Like Hipp, the Pioneers have more than a little aura of tranquillity about them. The coach's most diligent pupil, the aptly named Lyric Duveyoung, used to practice the Bertholy Method of posed positioning for 2½ hours a day. Duveyoung won Fairfield's 1992 junior title as a 14-year-old and has successfully defended it every year since. Last year he snagged Iowa's Class 1A high school individual crown.
The Pioneers formed in 1994. In their inaugural season they finished 10-1 in the Southeast Iowa Super Conference and third in the state. In '95 they were 13-1 and second in the state. This year they were 13-1 and won it all. Even bad weather doesn't faze them. "The key is patience and surrender," intones Schechtman. "If you get anxious over a bad hole and press, you lose your connection with nature."

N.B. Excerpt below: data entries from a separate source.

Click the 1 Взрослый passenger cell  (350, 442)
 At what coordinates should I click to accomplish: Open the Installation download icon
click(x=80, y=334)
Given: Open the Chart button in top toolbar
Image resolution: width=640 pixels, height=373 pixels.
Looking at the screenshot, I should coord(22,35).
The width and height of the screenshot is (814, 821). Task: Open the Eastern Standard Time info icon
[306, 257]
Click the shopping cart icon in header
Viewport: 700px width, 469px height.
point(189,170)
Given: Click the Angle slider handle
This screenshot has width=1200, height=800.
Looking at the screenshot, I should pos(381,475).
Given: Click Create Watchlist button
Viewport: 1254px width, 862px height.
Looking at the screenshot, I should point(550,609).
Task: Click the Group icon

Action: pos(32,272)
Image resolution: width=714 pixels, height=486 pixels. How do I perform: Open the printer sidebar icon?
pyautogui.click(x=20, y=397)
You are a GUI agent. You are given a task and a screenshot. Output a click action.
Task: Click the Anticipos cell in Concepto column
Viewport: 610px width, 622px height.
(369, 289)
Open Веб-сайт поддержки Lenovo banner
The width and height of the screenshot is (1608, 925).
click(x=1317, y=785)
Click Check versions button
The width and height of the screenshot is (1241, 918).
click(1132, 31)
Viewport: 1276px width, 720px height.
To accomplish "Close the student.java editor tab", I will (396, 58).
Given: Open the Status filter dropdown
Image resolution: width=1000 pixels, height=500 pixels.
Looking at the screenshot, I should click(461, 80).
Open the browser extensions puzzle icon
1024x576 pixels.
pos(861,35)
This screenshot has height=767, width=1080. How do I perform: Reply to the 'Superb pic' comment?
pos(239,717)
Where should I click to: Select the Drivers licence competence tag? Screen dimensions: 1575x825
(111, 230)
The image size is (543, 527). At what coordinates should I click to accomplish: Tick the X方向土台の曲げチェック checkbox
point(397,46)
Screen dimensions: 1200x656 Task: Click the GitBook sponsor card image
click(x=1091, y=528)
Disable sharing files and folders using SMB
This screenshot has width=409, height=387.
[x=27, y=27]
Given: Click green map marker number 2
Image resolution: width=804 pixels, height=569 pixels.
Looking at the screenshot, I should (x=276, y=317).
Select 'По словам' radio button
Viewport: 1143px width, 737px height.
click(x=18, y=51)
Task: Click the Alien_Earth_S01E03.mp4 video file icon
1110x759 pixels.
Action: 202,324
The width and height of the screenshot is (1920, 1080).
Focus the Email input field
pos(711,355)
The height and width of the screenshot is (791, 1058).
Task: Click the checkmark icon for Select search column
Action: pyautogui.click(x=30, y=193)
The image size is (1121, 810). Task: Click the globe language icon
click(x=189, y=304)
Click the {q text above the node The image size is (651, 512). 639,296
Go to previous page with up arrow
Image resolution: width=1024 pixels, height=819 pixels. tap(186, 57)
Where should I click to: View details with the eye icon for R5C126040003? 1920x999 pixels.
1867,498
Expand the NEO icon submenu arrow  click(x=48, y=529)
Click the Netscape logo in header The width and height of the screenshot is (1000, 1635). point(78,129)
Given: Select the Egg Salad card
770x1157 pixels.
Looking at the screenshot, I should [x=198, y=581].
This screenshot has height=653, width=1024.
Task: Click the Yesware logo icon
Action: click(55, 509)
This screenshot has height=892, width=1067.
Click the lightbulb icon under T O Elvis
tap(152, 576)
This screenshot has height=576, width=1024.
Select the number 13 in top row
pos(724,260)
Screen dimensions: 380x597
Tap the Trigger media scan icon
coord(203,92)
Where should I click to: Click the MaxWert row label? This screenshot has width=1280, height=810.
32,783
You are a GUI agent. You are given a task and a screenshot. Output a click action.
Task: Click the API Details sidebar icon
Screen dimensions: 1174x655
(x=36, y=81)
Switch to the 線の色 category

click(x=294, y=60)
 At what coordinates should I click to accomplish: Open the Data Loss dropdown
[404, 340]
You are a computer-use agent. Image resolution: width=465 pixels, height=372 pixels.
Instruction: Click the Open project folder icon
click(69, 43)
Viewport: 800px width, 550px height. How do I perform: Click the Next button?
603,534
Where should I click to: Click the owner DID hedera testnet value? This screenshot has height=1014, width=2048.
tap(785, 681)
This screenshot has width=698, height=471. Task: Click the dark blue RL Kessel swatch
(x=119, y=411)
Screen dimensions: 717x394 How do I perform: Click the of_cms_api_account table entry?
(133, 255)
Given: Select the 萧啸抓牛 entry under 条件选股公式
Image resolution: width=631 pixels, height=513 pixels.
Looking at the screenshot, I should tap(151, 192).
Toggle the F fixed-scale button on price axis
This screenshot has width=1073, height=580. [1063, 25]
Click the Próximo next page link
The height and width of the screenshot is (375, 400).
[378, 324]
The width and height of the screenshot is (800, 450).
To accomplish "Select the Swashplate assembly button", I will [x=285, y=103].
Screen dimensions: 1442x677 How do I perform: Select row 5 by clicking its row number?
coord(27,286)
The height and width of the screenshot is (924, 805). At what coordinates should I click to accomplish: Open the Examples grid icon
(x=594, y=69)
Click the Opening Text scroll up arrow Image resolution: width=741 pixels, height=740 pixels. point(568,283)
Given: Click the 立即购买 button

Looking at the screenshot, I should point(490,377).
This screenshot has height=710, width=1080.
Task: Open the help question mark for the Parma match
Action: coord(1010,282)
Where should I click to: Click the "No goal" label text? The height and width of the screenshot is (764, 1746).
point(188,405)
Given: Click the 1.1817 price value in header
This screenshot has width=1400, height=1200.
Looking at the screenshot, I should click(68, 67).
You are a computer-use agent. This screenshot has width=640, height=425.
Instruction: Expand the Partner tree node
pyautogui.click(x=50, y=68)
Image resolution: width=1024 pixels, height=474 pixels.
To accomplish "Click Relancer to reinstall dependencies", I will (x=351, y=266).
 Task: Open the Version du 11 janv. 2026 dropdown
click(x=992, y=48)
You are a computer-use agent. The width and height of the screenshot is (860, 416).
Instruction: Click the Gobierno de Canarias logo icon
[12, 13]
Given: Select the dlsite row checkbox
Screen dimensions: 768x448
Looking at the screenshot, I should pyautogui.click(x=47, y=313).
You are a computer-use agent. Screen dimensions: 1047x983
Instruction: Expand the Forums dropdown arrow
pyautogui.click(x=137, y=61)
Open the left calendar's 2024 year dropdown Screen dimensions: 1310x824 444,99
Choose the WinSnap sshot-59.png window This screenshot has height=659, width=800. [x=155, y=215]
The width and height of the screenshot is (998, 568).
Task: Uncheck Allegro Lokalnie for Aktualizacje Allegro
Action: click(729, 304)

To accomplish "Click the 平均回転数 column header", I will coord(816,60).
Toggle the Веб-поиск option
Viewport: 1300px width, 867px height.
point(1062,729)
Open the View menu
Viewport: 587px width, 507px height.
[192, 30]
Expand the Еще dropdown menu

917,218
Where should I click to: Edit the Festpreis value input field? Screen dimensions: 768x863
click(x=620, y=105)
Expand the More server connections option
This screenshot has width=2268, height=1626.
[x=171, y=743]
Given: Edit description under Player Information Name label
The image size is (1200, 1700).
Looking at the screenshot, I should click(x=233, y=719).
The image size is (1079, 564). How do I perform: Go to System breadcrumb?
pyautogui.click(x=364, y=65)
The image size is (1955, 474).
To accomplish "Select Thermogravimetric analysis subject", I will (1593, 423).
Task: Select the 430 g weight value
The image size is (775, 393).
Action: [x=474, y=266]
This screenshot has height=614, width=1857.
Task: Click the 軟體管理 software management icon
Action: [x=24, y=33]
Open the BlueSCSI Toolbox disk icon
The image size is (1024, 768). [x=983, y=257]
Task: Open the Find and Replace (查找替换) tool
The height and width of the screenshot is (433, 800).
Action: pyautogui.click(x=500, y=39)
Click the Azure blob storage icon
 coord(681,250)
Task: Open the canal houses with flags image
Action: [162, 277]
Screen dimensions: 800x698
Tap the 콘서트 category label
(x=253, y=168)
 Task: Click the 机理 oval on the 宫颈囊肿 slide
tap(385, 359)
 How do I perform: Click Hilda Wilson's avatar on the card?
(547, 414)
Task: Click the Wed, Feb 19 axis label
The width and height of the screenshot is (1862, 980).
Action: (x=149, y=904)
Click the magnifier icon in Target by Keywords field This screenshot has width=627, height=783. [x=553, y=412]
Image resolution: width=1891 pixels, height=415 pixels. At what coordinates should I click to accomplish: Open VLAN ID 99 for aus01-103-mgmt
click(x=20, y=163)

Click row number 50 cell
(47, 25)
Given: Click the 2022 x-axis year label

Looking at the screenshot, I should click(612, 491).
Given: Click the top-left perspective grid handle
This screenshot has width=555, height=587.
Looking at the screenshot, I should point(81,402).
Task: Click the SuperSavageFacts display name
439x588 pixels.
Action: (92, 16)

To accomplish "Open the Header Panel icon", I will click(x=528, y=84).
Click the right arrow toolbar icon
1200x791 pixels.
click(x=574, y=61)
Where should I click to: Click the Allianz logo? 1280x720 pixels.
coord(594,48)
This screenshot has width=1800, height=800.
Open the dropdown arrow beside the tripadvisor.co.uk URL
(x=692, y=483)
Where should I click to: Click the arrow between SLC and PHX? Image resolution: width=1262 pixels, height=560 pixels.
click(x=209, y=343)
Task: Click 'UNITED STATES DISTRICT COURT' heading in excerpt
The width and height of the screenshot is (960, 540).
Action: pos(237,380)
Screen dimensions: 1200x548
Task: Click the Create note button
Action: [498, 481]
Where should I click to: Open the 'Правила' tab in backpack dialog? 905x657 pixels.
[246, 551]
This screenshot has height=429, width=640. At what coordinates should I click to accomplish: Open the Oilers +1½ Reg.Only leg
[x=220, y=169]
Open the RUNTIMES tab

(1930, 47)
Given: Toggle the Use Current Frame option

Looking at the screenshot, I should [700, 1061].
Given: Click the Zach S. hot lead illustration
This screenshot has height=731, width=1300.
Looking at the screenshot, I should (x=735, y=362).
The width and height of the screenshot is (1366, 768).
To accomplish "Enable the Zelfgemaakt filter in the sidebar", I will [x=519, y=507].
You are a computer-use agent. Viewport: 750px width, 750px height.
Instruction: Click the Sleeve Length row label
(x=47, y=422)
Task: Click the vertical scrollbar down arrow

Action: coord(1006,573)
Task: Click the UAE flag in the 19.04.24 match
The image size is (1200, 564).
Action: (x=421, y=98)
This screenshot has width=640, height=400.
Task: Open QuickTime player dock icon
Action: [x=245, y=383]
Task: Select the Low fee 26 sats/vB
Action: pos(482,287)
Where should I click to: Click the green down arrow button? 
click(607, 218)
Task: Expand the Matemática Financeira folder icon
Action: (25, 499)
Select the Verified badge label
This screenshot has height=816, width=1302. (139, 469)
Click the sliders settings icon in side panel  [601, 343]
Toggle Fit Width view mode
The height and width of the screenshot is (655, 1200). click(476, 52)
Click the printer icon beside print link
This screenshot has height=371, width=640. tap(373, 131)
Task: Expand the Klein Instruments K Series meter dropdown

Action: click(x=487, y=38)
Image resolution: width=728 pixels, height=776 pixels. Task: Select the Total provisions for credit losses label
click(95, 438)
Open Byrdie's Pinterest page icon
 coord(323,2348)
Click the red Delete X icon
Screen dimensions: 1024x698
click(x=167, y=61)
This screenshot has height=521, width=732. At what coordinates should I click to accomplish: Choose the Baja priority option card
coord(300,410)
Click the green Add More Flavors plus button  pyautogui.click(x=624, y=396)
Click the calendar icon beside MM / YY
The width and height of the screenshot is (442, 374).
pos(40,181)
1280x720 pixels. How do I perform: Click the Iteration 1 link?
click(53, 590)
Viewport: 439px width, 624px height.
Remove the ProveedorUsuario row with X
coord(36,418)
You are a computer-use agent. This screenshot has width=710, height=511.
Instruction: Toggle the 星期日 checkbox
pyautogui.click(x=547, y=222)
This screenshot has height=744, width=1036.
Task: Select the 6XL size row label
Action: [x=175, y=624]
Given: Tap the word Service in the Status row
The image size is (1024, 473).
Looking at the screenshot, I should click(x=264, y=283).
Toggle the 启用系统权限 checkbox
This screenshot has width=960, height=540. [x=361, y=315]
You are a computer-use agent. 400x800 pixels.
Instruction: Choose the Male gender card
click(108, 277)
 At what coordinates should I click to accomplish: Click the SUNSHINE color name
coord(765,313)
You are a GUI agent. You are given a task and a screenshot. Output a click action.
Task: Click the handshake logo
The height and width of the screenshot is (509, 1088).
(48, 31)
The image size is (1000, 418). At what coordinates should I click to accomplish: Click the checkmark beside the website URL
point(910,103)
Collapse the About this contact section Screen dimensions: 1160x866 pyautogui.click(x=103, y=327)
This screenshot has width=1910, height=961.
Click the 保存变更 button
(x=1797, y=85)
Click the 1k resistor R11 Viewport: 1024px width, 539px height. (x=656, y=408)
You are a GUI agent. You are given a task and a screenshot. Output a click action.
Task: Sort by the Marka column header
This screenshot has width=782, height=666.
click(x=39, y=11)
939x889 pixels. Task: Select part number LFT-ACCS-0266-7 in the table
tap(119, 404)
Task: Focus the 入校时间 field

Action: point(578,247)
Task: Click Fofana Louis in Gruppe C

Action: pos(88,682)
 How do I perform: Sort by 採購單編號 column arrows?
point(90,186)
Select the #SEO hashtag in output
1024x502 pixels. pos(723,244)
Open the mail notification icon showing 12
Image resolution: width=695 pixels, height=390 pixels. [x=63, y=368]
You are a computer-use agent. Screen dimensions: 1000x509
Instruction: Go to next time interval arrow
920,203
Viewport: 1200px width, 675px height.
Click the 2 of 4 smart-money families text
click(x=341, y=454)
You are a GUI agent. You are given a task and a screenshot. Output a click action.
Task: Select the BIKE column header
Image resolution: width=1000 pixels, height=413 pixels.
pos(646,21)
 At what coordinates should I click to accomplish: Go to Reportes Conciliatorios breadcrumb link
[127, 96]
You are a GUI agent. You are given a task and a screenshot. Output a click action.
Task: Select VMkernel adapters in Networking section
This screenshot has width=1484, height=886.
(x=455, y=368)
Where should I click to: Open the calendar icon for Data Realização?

To keep that connection, Hipp and his Pioneers meditate twice a day, in the morning and early evening, on sheet-covered mattresses spread out in the Maharishi Patanjali Golden Dome of Pure Knowledge. They practice an advanced form of meditation called TM-Sidhi, otherwise known as yogic flying. "Golf is a test of mind-and-body coordination," Schechtman says. "Yogic flying is the ultimate test." He folds his legs in a yogic knot, rests his hands lightly in front of him and silently chants his mantra. For five minutes he idles motionlessly, eyes shut in serene contemplation. Suddenly he begins to shake. And rattle. And roll. And rising to the occasion, he bounces on his bum like a human Super Ball. He hops startlingly high and surprisingly far, propelled, he maintains, only by his belief in the teachings of Maharishi, the Seer of Flying. "When I'm in the air I feel like I'm getting a zap of bliss," he says. "Or hitting a really good tee shot, a perfect shot."